TASK GOAL: Keeping every word intact, reproduce all of the records.

(Collection entries)

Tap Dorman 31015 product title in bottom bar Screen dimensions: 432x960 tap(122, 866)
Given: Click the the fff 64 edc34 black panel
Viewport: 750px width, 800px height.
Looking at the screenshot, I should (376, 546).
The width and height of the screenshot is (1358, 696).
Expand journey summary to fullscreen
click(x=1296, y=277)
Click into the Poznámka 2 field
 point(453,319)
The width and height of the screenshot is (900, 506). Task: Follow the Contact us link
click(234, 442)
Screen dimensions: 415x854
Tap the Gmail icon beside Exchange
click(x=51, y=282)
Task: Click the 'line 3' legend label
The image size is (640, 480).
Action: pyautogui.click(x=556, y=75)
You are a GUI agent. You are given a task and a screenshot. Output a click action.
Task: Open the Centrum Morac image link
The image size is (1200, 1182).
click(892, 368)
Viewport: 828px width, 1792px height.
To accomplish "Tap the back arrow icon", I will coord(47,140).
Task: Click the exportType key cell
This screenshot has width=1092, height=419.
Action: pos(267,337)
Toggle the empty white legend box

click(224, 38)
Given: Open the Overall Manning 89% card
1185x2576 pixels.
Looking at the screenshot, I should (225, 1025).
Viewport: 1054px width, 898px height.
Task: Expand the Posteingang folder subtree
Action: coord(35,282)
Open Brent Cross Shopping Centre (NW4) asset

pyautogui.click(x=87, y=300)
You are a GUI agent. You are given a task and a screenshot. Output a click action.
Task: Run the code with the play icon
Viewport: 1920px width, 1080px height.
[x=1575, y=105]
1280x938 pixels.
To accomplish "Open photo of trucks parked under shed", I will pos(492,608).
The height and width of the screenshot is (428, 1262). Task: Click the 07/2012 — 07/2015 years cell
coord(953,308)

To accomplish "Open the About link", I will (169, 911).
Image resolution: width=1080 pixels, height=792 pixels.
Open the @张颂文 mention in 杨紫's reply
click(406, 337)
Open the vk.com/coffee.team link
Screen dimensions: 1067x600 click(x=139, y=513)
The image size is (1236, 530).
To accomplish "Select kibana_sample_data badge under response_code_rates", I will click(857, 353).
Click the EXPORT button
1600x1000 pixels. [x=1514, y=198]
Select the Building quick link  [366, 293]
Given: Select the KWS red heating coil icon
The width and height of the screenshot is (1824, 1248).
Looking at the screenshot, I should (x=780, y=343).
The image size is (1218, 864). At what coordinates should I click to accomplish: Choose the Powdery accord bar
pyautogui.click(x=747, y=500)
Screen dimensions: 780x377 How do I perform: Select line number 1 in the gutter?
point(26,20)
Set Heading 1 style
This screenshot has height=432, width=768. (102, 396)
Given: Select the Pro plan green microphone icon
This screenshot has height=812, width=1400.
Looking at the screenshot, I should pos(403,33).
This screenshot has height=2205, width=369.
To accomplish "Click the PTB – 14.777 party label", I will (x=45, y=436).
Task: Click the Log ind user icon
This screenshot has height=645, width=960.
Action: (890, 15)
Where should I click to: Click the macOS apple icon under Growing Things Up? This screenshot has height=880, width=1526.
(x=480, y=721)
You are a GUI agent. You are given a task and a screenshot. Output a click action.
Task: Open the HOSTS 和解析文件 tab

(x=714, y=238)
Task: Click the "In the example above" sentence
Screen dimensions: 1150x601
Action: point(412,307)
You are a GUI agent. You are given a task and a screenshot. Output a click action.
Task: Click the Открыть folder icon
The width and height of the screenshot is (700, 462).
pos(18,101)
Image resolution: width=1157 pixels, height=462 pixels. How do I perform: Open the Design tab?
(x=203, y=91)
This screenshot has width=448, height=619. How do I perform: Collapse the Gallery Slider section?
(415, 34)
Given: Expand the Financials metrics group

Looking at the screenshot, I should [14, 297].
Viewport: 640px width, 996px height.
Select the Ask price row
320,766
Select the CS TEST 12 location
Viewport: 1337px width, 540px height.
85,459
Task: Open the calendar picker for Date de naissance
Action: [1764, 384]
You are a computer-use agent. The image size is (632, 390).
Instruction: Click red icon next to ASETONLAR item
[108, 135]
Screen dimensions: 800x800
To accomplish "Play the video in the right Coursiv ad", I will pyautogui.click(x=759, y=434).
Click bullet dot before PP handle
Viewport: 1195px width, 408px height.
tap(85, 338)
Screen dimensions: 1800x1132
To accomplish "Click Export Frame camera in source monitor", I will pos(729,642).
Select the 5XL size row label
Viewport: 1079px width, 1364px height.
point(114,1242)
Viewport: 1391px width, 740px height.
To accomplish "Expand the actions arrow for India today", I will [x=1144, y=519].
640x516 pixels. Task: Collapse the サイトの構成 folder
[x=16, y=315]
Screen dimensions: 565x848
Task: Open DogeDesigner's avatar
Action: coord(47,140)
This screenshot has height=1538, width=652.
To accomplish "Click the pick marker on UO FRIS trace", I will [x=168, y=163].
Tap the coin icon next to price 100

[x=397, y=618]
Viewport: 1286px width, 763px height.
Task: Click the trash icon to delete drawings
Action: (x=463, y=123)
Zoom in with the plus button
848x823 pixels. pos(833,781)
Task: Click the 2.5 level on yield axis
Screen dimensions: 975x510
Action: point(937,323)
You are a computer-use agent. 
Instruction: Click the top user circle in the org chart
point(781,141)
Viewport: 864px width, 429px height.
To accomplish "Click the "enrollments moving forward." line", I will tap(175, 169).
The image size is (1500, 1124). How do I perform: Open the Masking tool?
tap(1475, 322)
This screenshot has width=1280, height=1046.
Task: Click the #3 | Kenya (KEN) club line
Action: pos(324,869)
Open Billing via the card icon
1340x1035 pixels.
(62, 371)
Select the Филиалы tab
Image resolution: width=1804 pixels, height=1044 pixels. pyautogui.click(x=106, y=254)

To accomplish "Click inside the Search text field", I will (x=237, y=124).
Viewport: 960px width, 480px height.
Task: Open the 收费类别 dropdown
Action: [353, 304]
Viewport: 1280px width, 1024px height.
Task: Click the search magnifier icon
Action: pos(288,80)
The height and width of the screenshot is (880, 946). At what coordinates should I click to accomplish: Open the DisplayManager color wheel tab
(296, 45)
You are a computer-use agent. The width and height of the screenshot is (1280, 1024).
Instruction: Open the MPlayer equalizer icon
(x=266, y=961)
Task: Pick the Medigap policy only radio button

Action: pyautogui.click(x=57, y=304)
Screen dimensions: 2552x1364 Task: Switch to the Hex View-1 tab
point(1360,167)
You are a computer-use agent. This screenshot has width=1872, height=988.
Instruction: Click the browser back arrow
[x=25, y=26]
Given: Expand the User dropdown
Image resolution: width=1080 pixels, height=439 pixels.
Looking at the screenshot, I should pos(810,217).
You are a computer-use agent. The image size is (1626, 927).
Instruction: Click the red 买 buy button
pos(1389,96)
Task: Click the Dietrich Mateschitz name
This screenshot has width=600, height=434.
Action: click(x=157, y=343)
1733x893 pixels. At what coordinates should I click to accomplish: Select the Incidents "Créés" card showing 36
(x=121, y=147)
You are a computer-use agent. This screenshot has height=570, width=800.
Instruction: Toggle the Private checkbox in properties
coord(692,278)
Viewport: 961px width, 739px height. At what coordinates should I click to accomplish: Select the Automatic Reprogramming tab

ANSWER:
Tap Dorman 31015 product title in bottom bar Screen dimensions: 432x960 tap(122, 866)
Given: Click the the fff 64 edc34 black panel
Viewport: 750px width, 800px height.
Looking at the screenshot, I should (376, 546).
The width and height of the screenshot is (1358, 696).
Expand journey summary to fullscreen
click(x=1296, y=277)
Click into the Poznámka 2 field
 point(453,319)
The width and height of the screenshot is (900, 506). Task: Follow the Contact us link
click(234, 442)
Screen dimensions: 415x854
Tap the Gmail icon beside Exchange
click(x=51, y=282)
Task: Click the 'line 3' legend label
The image size is (640, 480).
Action: pyautogui.click(x=556, y=75)
You are a GUI agent. You are given a task and a screenshot. Output a click action.
Task: Open the Centrum Morac image link
The image size is (1200, 1182).
click(892, 368)
Viewport: 828px width, 1792px height.
To accomplish "Tap the back arrow icon", I will coord(47,140).
Task: Click the exportType key cell
This screenshot has width=1092, height=419.
Action: pos(267,337)
Toggle the empty white legend box

click(224, 38)
Given: Open the Overall Manning 89% card
1185x2576 pixels.
Looking at the screenshot, I should (225, 1025).
Viewport: 1054px width, 898px height.
Task: Expand the Posteingang folder subtree
Action: coord(35,282)
Open Brent Cross Shopping Centre (NW4) asset

pyautogui.click(x=87, y=300)
You are a GUI agent. You are given a task and a screenshot. Output a click action.
Task: Run the code with the play icon
Viewport: 1920px width, 1080px height.
[x=1575, y=105]
1280x938 pixels.
To accomplish "Open photo of trucks parked under shed", I will pos(492,608).
The height and width of the screenshot is (428, 1262). Task: Click the 07/2012 — 07/2015 years cell
coord(953,308)

To accomplish "Open the About link", I will (169, 911).
Image resolution: width=1080 pixels, height=792 pixels.
Open the @张颂文 mention in 杨紫's reply
click(406, 337)
Open the vk.com/coffee.team link
Screen dimensions: 1067x600 click(x=139, y=513)
The image size is (1236, 530).
To accomplish "Select kibana_sample_data badge under response_code_rates", I will click(857, 353).
Click the EXPORT button
1600x1000 pixels. [x=1514, y=198]
Select the Building quick link  [366, 293]
Given: Select the KWS red heating coil icon
The width and height of the screenshot is (1824, 1248).
Looking at the screenshot, I should (x=780, y=343).
The image size is (1218, 864). At what coordinates should I click to accomplish: Choose the Powdery accord bar
pyautogui.click(x=747, y=500)
Screen dimensions: 780x377 How do I perform: Select line number 1 in the gutter?
point(26,20)
Set Heading 1 style
This screenshot has height=432, width=768. (102, 396)
Given: Select the Pro plan green microphone icon
This screenshot has height=812, width=1400.
Looking at the screenshot, I should pos(403,33).
This screenshot has height=2205, width=369.
To accomplish "Click the PTB – 14.777 party label", I will (x=45, y=436).
Task: Click the Log ind user icon
This screenshot has height=645, width=960.
Action: (890, 15)
Where should I click to: Click the macOS apple icon under Growing Things Up? This screenshot has height=880, width=1526.
(x=480, y=721)
You are a GUI agent. You are given a task and a screenshot. Output a click action.
Task: Open the HOSTS 和解析文件 tab

(x=714, y=238)
Task: Click the "In the example above" sentence
Screen dimensions: 1150x601
Action: point(412,307)
You are a GUI agent. You are given a task and a screenshot. Output a click action.
Task: Click the Открыть folder icon
The width and height of the screenshot is (700, 462).
pos(18,101)
Image resolution: width=1157 pixels, height=462 pixels. How do I perform: Open the Design tab?
(x=203, y=91)
This screenshot has width=448, height=619. How do I perform: Collapse the Gallery Slider section?
(415, 34)
Given: Expand the Financials metrics group

Looking at the screenshot, I should [14, 297].
Viewport: 640px width, 996px height.
Select the Ask price row
320,766
Select the CS TEST 12 location
Viewport: 1337px width, 540px height.
85,459
Task: Open the calendar picker for Date de naissance
Action: [1764, 384]
You are a computer-use agent. The image size is (632, 390).
Instruction: Click red icon next to ASETONLAR item
[108, 135]
Screen dimensions: 800x800
To accomplish "Play the video in the right Coursiv ad", I will pyautogui.click(x=759, y=434).
Click bullet dot before PP handle
Viewport: 1195px width, 408px height.
tap(85, 338)
Screen dimensions: 1800x1132
To accomplish "Click Export Frame camera in source monitor", I will pos(729,642).
Select the 5XL size row label
Viewport: 1079px width, 1364px height.
point(114,1242)
Viewport: 1391px width, 740px height.
To accomplish "Expand the actions arrow for India today", I will [x=1144, y=519].
640x516 pixels. Task: Collapse the サイトの構成 folder
[x=16, y=315]
Screen dimensions: 565x848
Task: Open DogeDesigner's avatar
Action: coord(47,140)
This screenshot has height=1538, width=652.
To accomplish "Click the pick marker on UO FRIS trace", I will [x=168, y=163].
Tap the coin icon next to price 100

[x=397, y=618]
Viewport: 1286px width, 763px height.
Task: Click the trash icon to delete drawings
Action: (x=463, y=123)
Zoom in with the plus button
848x823 pixels. pos(833,781)
Task: Click the 2.5 level on yield axis
Screen dimensions: 975x510
Action: point(937,323)
You are a computer-use agent. 
Instruction: Click the top user circle in the org chart
point(781,141)
Viewport: 864px width, 429px height.
To accomplish "Click the "enrollments moving forward." line", I will tap(175, 169).
The image size is (1500, 1124). How do I perform: Open the Masking tool?
tap(1475, 322)
This screenshot has width=1280, height=1046.
Task: Click the #3 | Kenya (KEN) club line
Action: pos(324,869)
Open Billing via the card icon
1340x1035 pixels.
(62, 371)
Select the Филиалы tab
Image resolution: width=1804 pixels, height=1044 pixels. pyautogui.click(x=106, y=254)

To accomplish "Click inside the Search text field", I will (x=237, y=124).
Viewport: 960px width, 480px height.
Task: Open the 收费类别 dropdown
Action: [353, 304]
Viewport: 1280px width, 1024px height.
Task: Click the search magnifier icon
Action: pos(288,80)
The height and width of the screenshot is (880, 946). At what coordinates should I click to accomplish: Open the DisplayManager color wheel tab
(296, 45)
You are a computer-use agent. The width and height of the screenshot is (1280, 1024).
Instruction: Open the MPlayer equalizer icon
(x=266, y=961)
Task: Pick the Medigap policy only radio button

Action: pyautogui.click(x=57, y=304)
Screen dimensions: 2552x1364 Task: Switch to the Hex View-1 tab
point(1360,167)
You are a computer-use agent. This screenshot has width=1872, height=988.
Instruction: Click the browser back arrow
[x=25, y=26]
Given: Expand the User dropdown
Image resolution: width=1080 pixels, height=439 pixels.
Looking at the screenshot, I should pos(810,217).
You are a computer-use agent. The image size is (1626, 927).
Instruction: Click the red 买 buy button
pos(1389,96)
Task: Click the Dietrich Mateschitz name
This screenshot has width=600, height=434.
Action: click(x=157, y=343)
1733x893 pixels. At what coordinates should I click to accomplish: Select the Incidents "Créés" card showing 36
(x=121, y=147)
You are a computer-use agent. This screenshot has height=570, width=800.
Instruction: Toggle the Private checkbox in properties
coord(692,278)
Viewport: 961px width, 739px height. At what coordinates should I click to accomplish: Select the Automatic Reprogramming tab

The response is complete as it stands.